Dokumentation 136 Todesopfer an der Berliner Mauer
11.08.2009, 11:05 UhrZwanzig Jahre nach dem Mauerfall liegt erstmals ein Buch vor, das das Schicksal von 136 Todesopfern an der Berliner Mauer wissenschaftlich fundiert dokumentiert.

Lücke in der Berliner Mauer auf dem Gelände der Gedenkstätte Bernauer Straße.
(Foto: picture-alliance/ dpa)
Fast 20 Jahre nach dem Mauerfall haben Wissenschaftler eine Dokumentation über die Schicksale von 136 Todesopfern an der Berliner Mauer vorgelegt. Das in Berlin vorgestellte Handbuch ist das Ergebnis eines mehrjährigen Forschungsprojekts des Zentrums für Zeithistorische Forschung Potsdam (ZZF) und der Stiftung Berliner Mauer. Laut ZZF liegen damit erstmals quellengestützte und überprüfbare Angaben über die Mauertoten vor, die zwischen 1961 und 1989 an der Berliner Mauer starben.
98 der von den Wissenschaftlern dokumentierten Todesopfer waren DDR-Flüchtlinge, die versuchten, über die Sperranlagen nach West-Berlin zu gelangen und dabei erschossen wurden, verunglückten oder sich das Leben nahmen. Unter den Todesopfern waren aber auch 30 Menschen aus Ost und West, die keine Fluchtabsichten hatten, aber dennoch erschossen wurden oder verunglückten, sowie acht DDR-Grenzer, die von Fahnenflüchtigen, Flüchtlingen oder Fluchthelfern getötet wurden. Die meisten Todesopfer waren zwischen 16 und 30 Jahre als, auch neun Kinder und Jugendliche unter 16 Jahren kamen an der Berliner Mauer ums Leben.
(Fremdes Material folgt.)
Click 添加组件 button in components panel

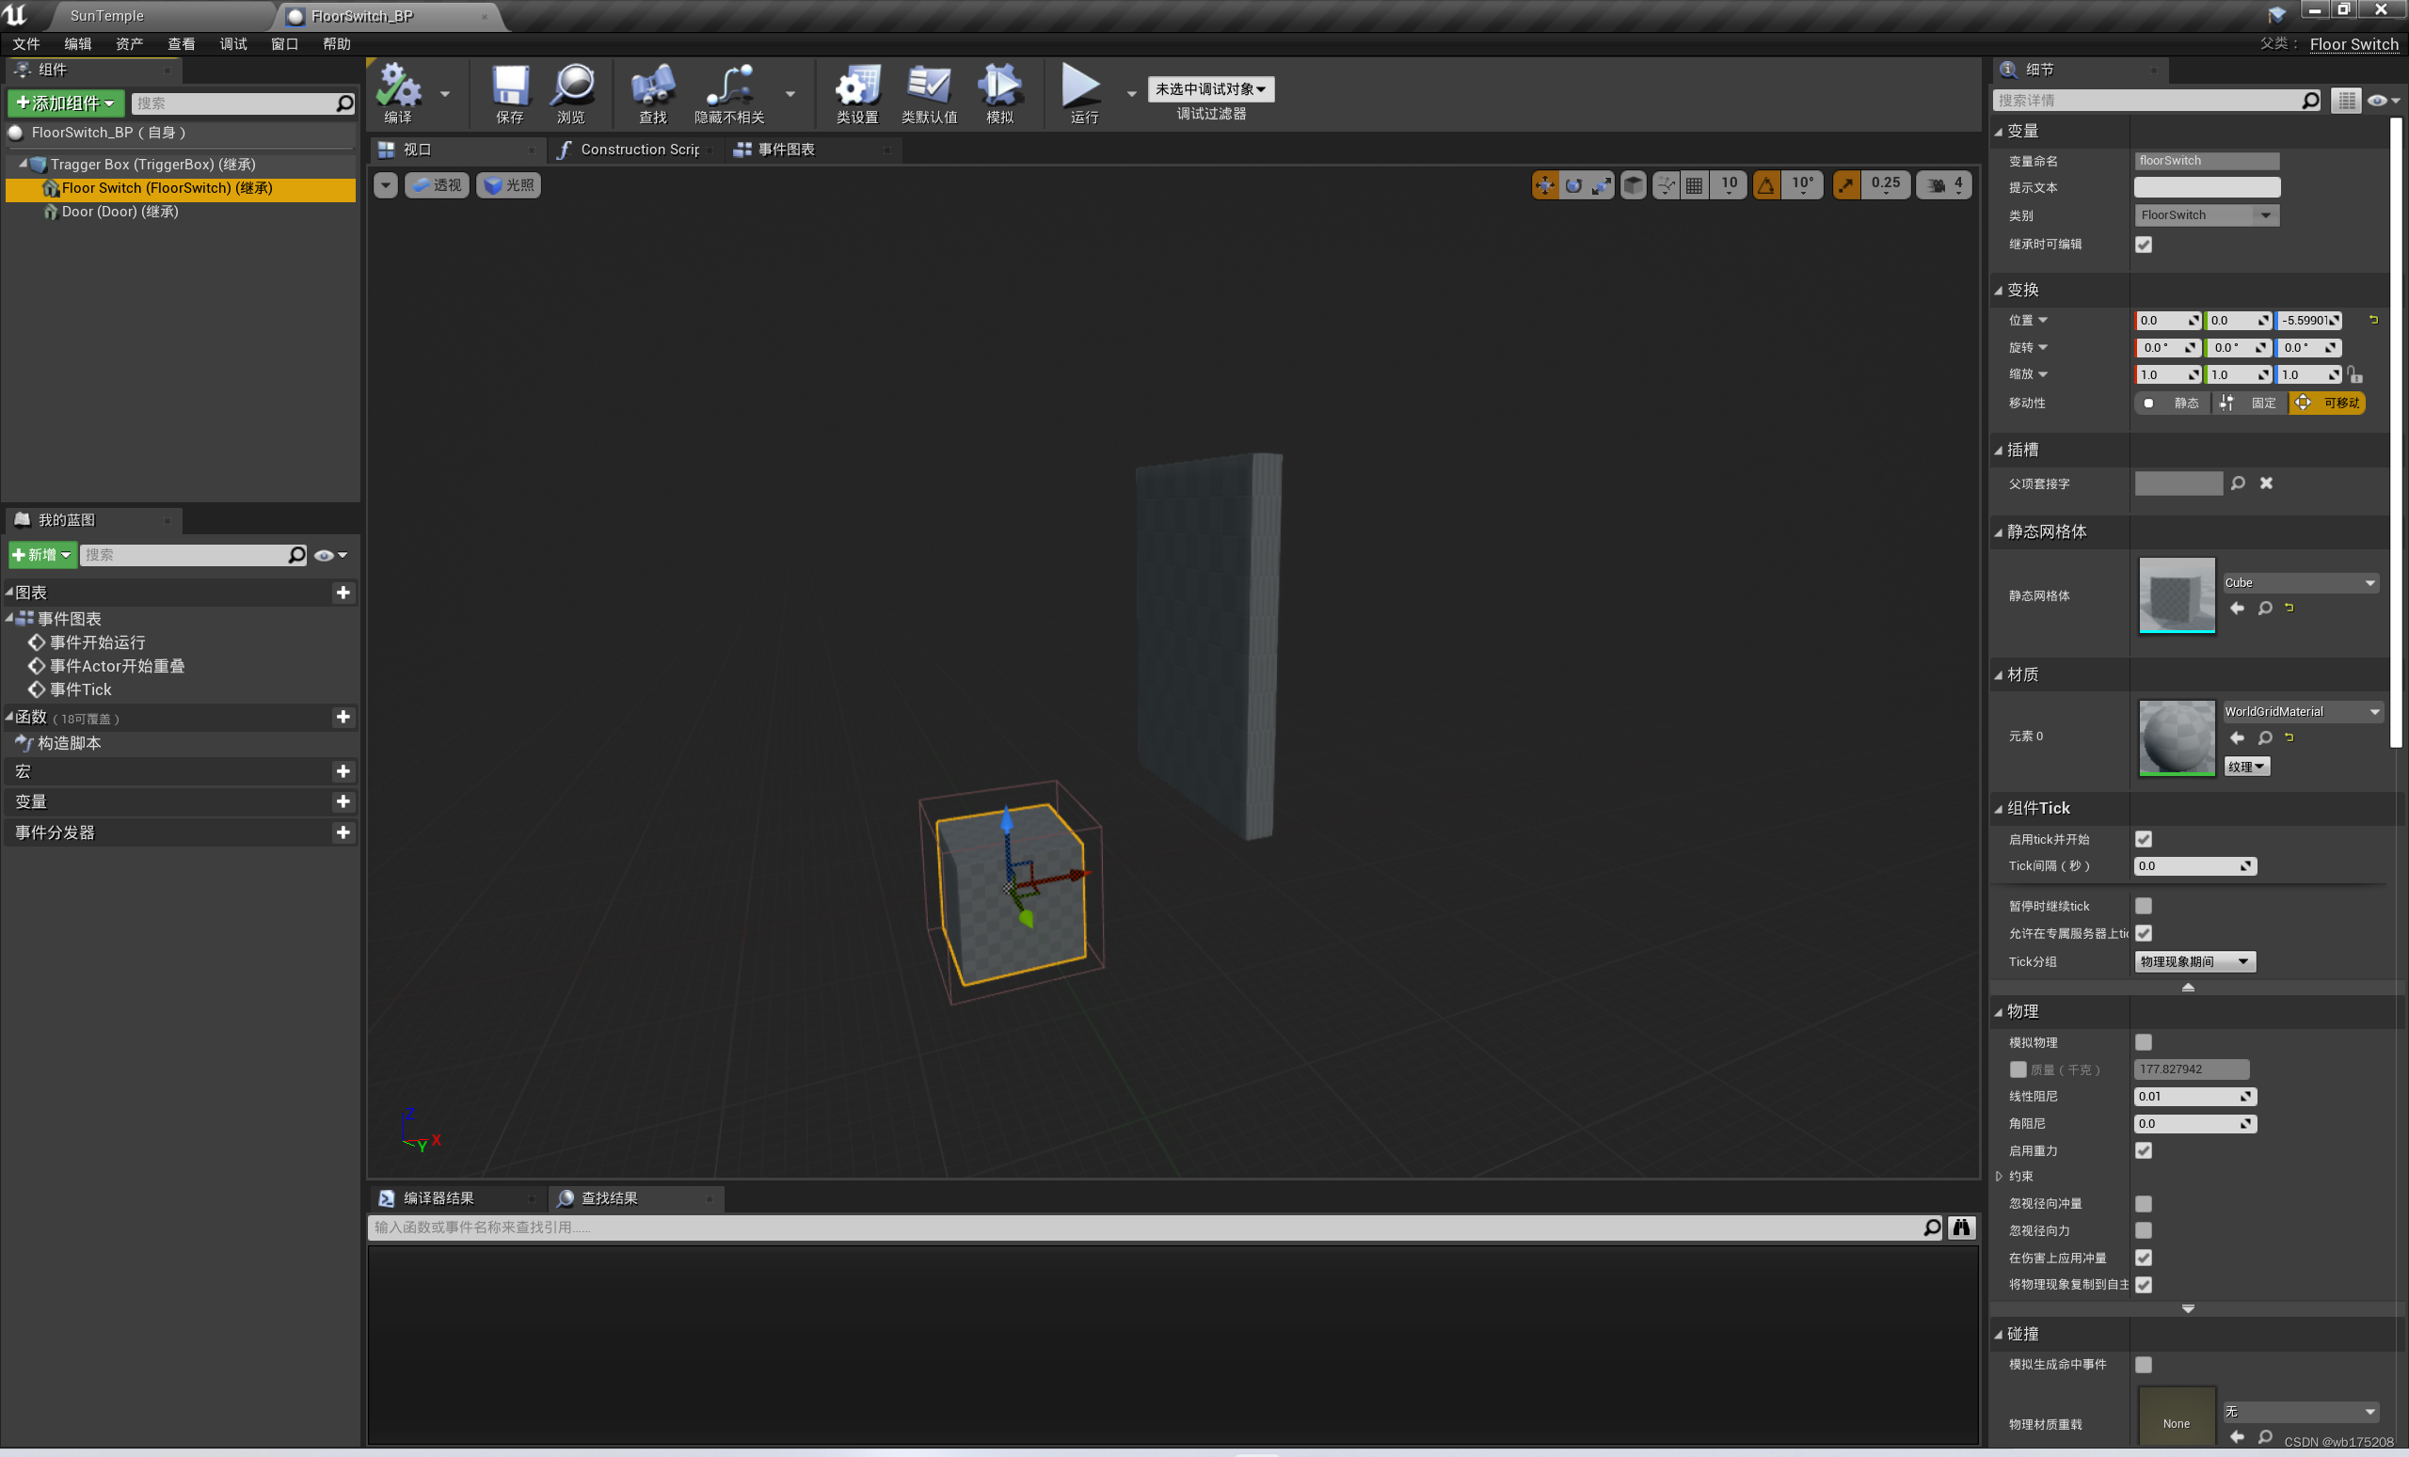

Herzinfarkt nach Grenzkontrolle

Der Leiter der Stiftung Berliner Mauer, Klausmeier, und Kulturstaatsminister Neumann präsentierten die Dokumentation.
(Foto: dpa)
Darüber hinaus starben nach Recherchen der Wissenschaftler mindestens 251 überwiegend ältere Reisende während oder nach Kontrollen an Berliner Grenzübergängen. Sie erlagen vornehmlich den Folgen eines Herzinfarktes. Weitere 164 "Verdachtsfälle" bestätigten sich den Angaben zufolge nicht, weil die Betreffenden zum Teil irrtümlich auf Listen als Todesopfer auftauchten, aber schwer verletzt überlebt hatten, oder weil die Todesfälle in keinem unmittelbaren Zusammenhang mit dem Grenzregime gestanden hätten. 16 weitere Fälle blieben demnach ungeklärt, in acht Fällen laufen die Recherchen noch.
Die Wissenschaftler haben für die Dokumentation umfangreiches Akten- und Archivmaterial ausgewertet, darunter erstmals auch staatsanwaltschaftliche Akten aus den Mauerschützen-Prozessen. Außerdem sprachen sie mit Angehörigen und Freunden von Todesopfern. Über die Zahl der Mauertoten wird seit Jahren gestritten. Das Berliner Mauermuseum geht von einer deutlich höheren Zahl von Opfern aus.
Nach Ansicht von Kulturstaatsminister Bernd Neumann leistet die nun vorgelegte Dokumentation einen wichtigen Beitrag, um der Verharmlosung der DDR und ihres Unrechts entgegenzuwirken. "Gerade im Hinblick auf die zunehmende Verklärung und Bagatellisierung der politischen Verhältnisse in der DDR ist es von hoher Bedeutung, über die tatsächlichen Verhältnisse aufzuklären und die menschenverachtenden Auswirkungen konsequent aufzuzeigen und aufzuarbeiten", erklärte Neumann. Erst durch die Personalisierung jeder einzelnen Tat und der Verknüpfung der 136 Namen mit einer Biographie zeige das Unrecht seine wahre Dimension und werde vor allem für jüngere Menschen fassbar. Das Projekt wurde vom Bundesbeauftragten für Kultur und Medien gefördert.